Poly(d,l)-lactide (PDLLA) homopolymer, with an average molecular weight of 20,000 daltons, was produced by the ring-opening polymerization of d,l-lactide in the presence of SnCl(2).2H(2)O as the catalyst. The PDLLA sponges loaded with chloramphenicol were prepared by a solvent evaporation technique. The drug loadings achieved were 14.84 and 25.23 mg for the PDLLA sponges with 35 and 70 mg total weights, respectively. These sponges were implanted in Wistar rats, and in vivo degradation, drug release, and tissue reactions were followed. The PDLLA sponges carrying no drug degraded with time linearly. Almost 80% of the sponges were degraded in about 180 days. While the drug-loaded PDLLA sponges were degraded much faster in 4 weeks (about 35% of the matrix was degraded), then the degradation slowed down significantly. Drug release from the sponges was parallel to the degradation. Almost 60% of the loaded drug released in 4 weeks.

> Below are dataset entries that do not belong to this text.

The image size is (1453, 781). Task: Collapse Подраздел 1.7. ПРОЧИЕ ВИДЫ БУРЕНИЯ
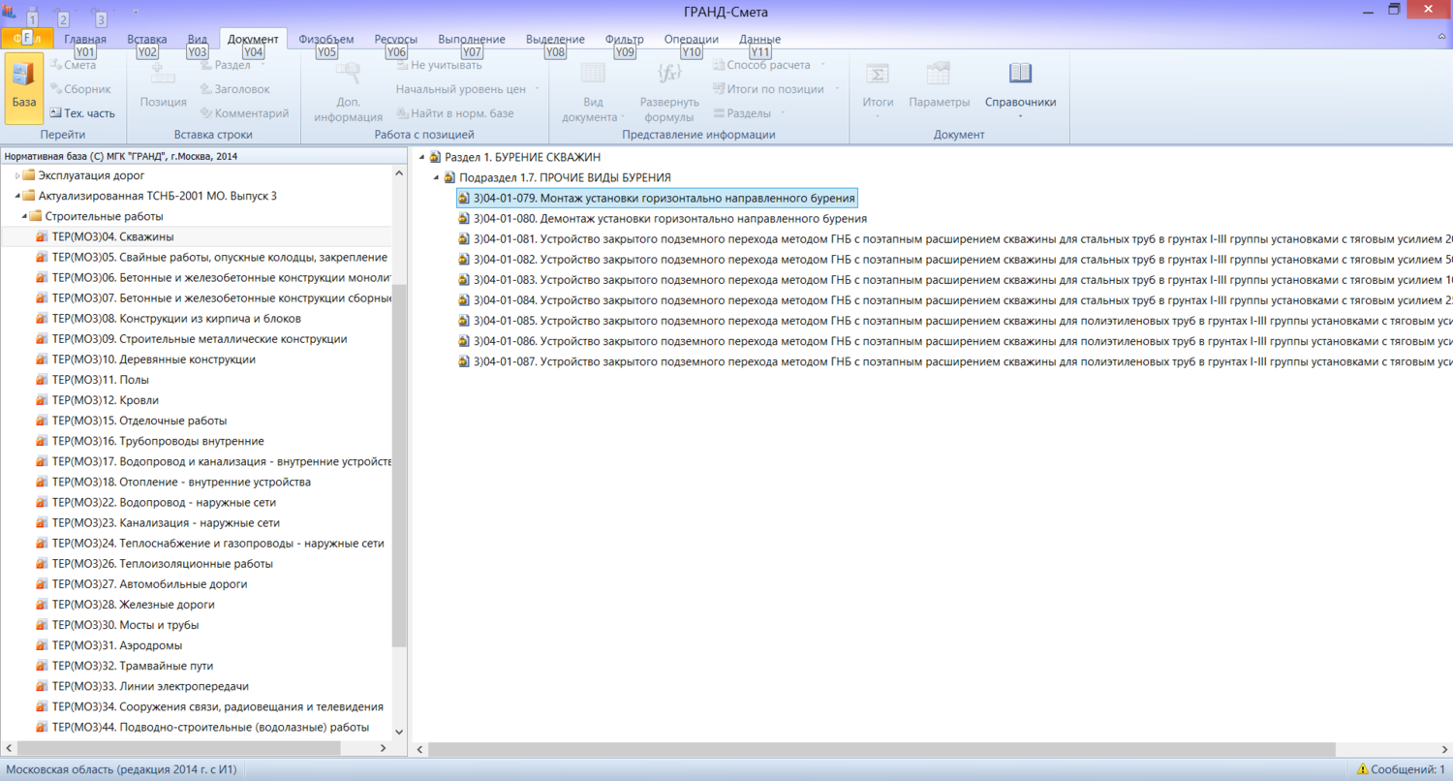pos(436,177)
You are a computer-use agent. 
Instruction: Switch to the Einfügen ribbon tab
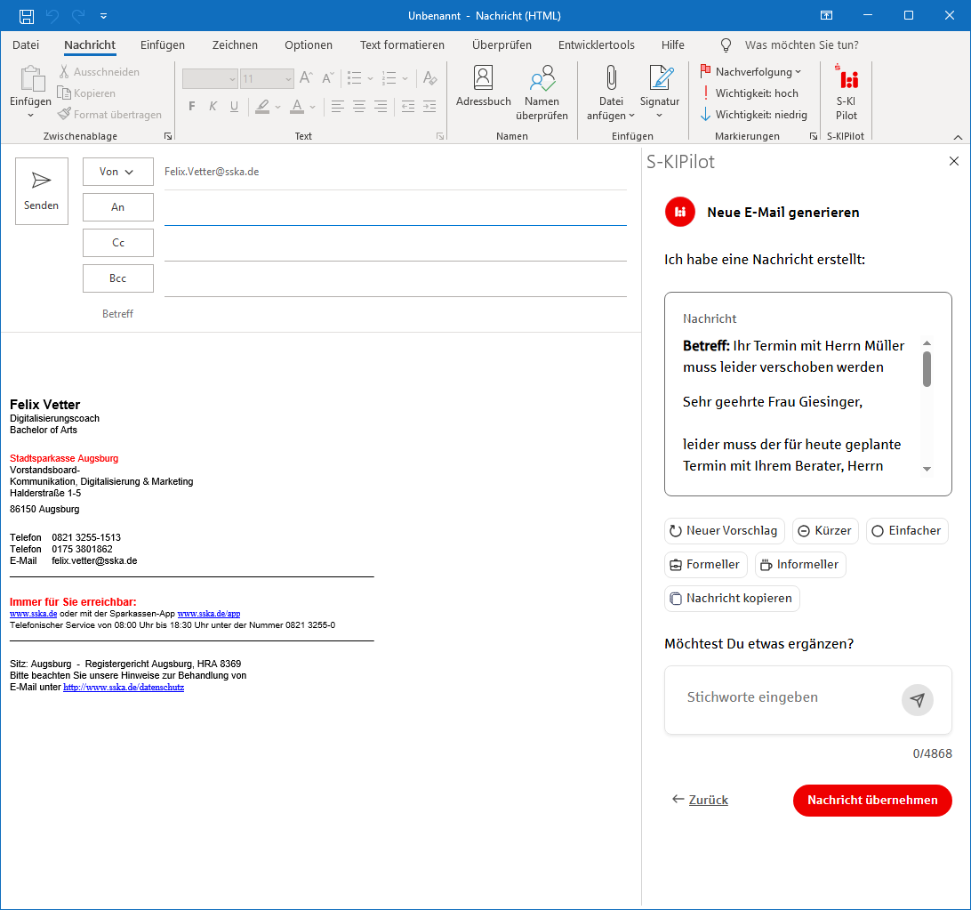pos(163,45)
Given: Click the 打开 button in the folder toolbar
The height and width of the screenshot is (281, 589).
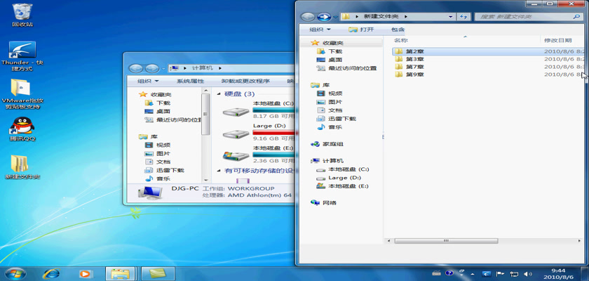Looking at the screenshot, I should tap(363, 30).
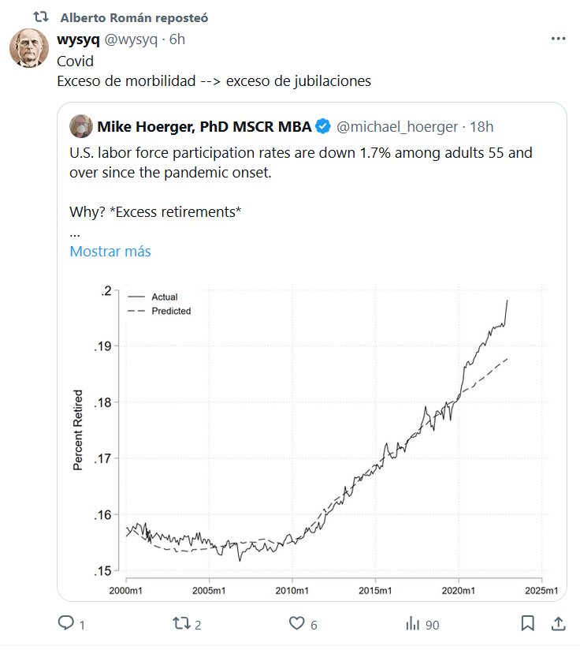Click the @wysyq handle
Viewport: 580px width, 650px height.
tap(132, 39)
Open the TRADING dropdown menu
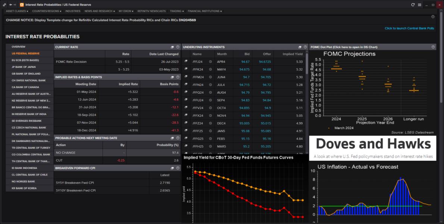This screenshot has width=444, height=224. point(177,11)
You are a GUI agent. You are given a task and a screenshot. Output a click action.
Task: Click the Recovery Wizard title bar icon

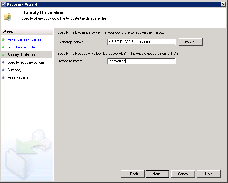4,4
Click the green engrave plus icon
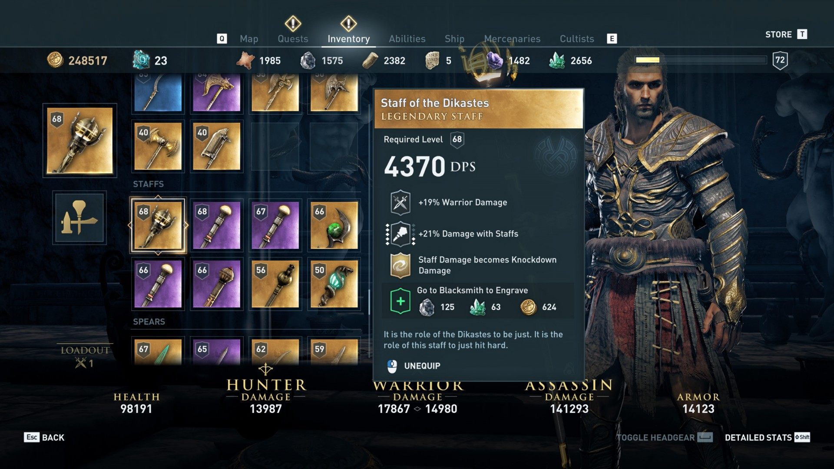The width and height of the screenshot is (834, 469). click(400, 301)
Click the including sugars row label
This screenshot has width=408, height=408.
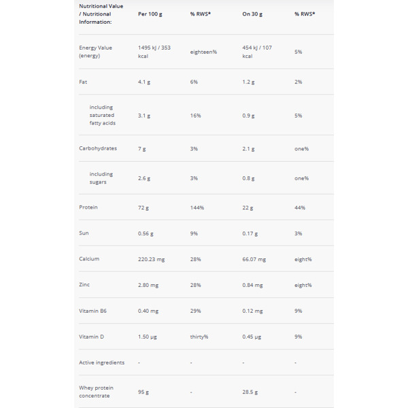pyautogui.click(x=102, y=177)
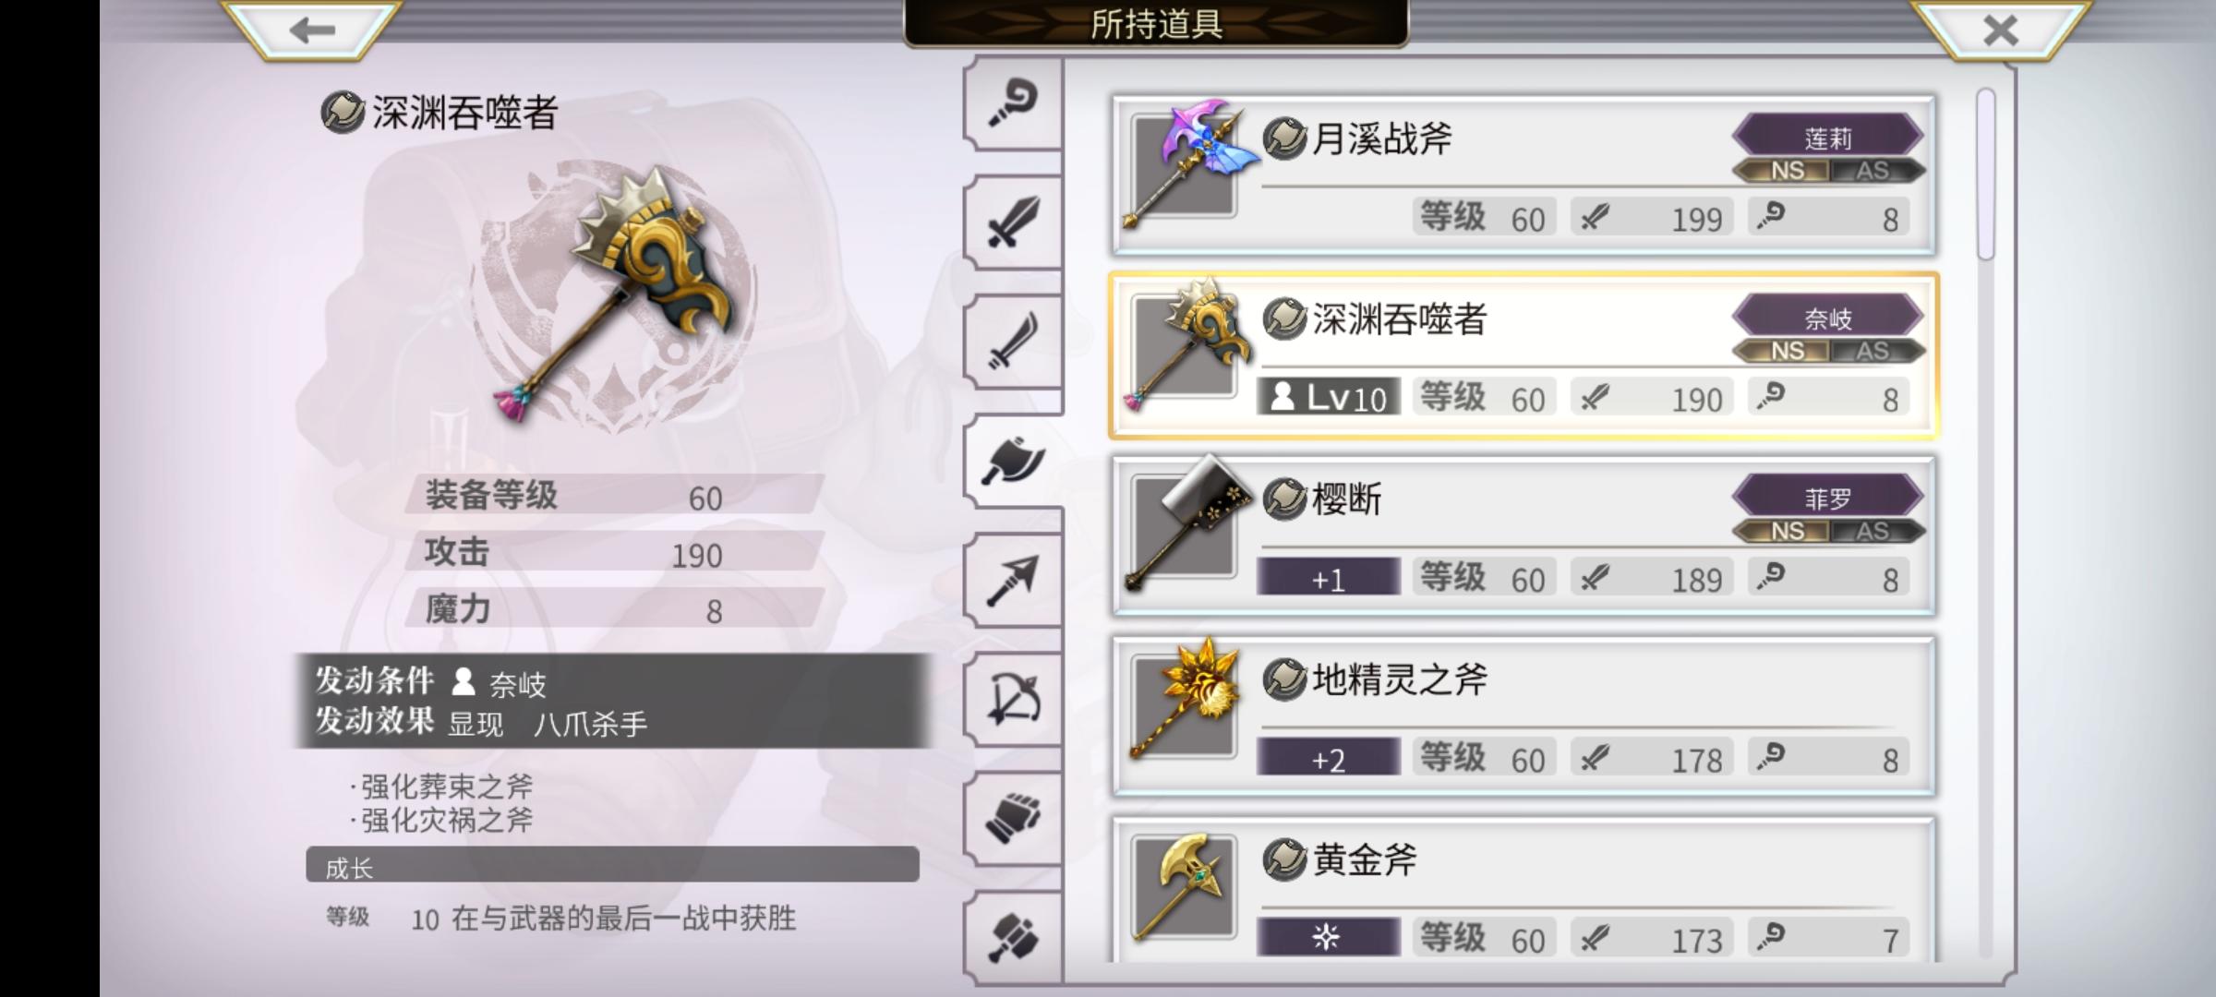Select the 地精灵之斧 axe entry
Image resolution: width=2216 pixels, height=997 pixels.
click(1524, 715)
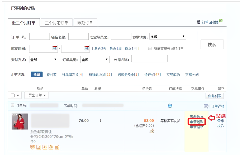Screen dimensions: 242x162
Task: Open the end date calendar picker icon
Action: point(87,48)
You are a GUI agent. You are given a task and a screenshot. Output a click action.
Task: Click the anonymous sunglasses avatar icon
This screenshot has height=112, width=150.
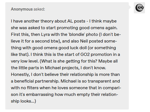pyautogui.click(x=139, y=8)
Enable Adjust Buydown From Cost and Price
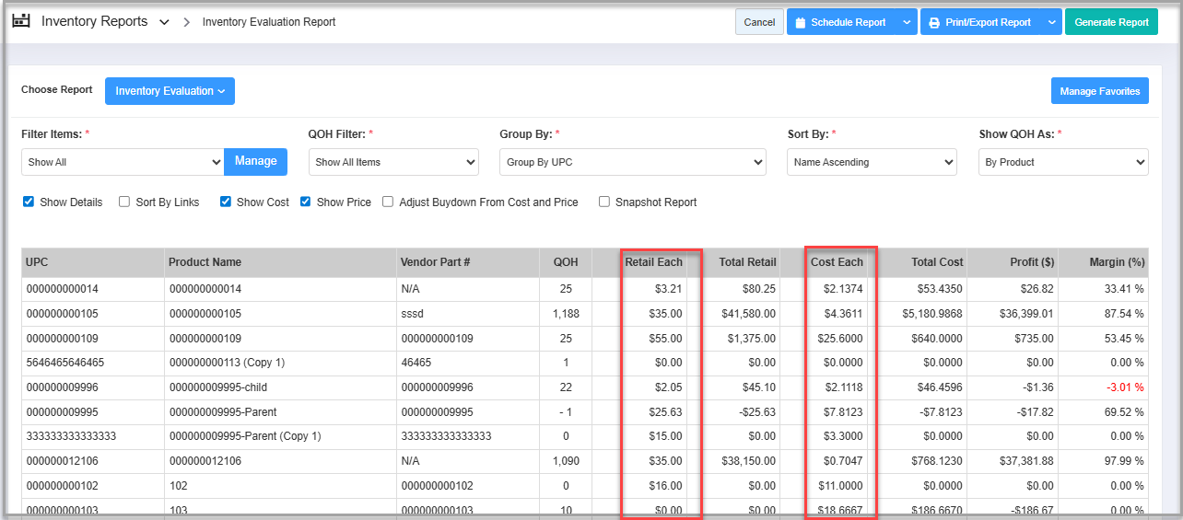This screenshot has width=1183, height=520. 388,202
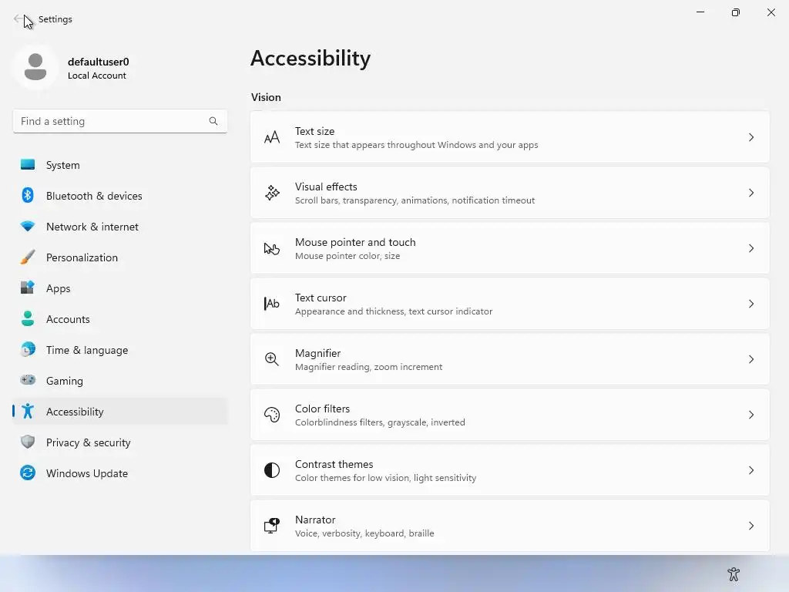Click the Color filters palette icon
Image resolution: width=789 pixels, height=592 pixels.
(x=272, y=415)
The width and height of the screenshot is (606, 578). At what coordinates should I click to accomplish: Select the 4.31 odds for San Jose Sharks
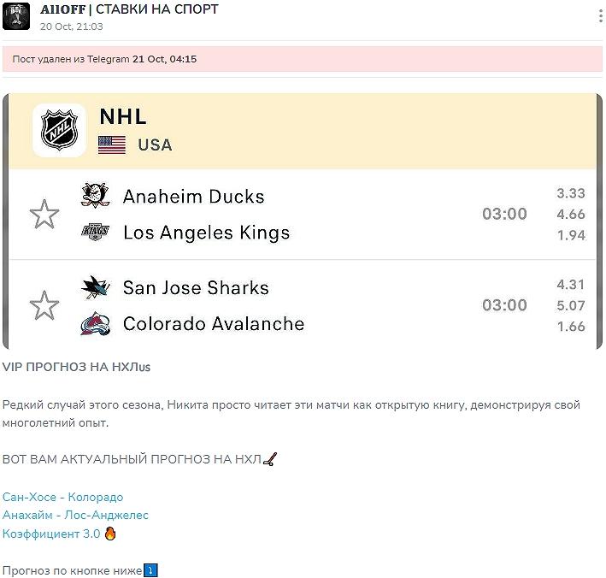(570, 285)
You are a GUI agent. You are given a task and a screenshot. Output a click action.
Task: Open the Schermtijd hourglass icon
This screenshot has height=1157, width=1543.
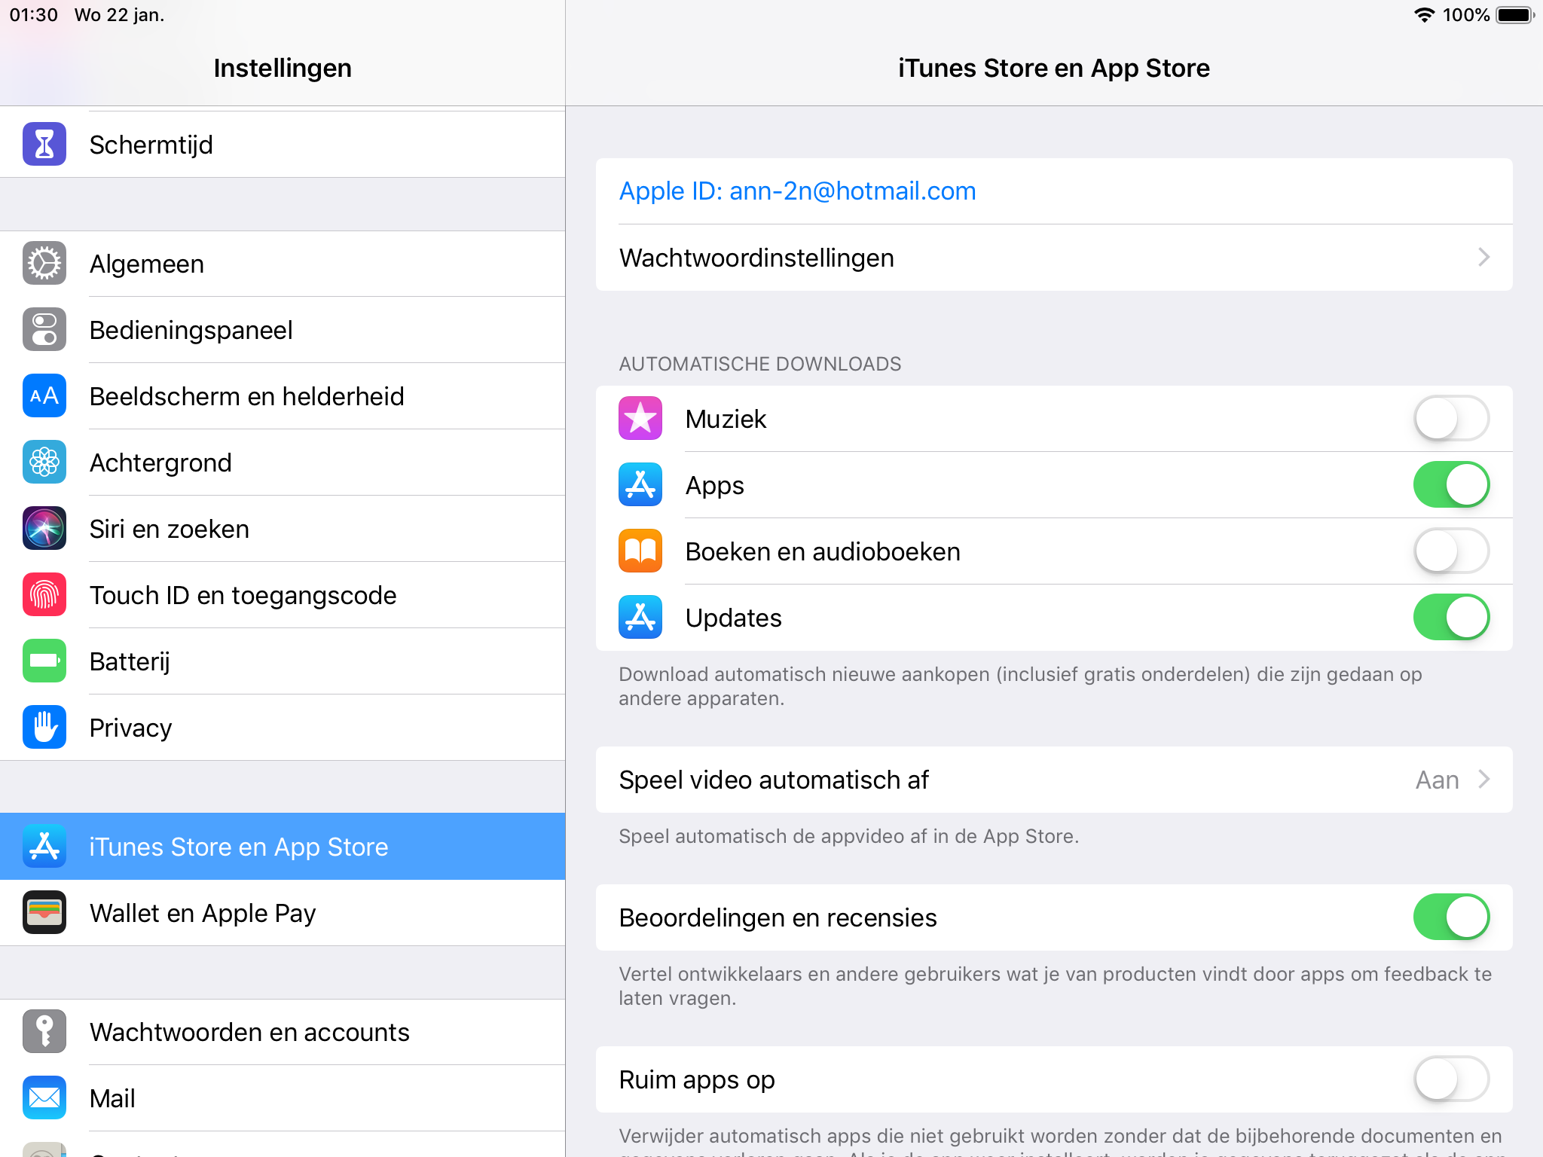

There were no acute inflammatory reactions in the initial period, either for the plain or for the drug-loaded PDLLA sponges. Macrophages and multinuclear giant cells start to appear after 7 days of implantation. The fibroblastic activity also started after the same period. After that, there were decreases in the number of some cells (neutrophils, lymphocytes, and macrophages), while multinuclear giant cells and fibroblastic activities gradually increased. Granulation tissue started at about 1 month, and new connective tissue was gradually formed until 180 days of implantation. There were significant numbers of inflammatory cells after 60 days, which were replaced by fibroblasts after 180 days. There was almost no significant neovascularization after 180 days, but implant fragmentation gradually increased (which slows the degradation) with time. It was concluded that this novel drug release sponge may be safely and effectively used as an active soft tissue-filling material.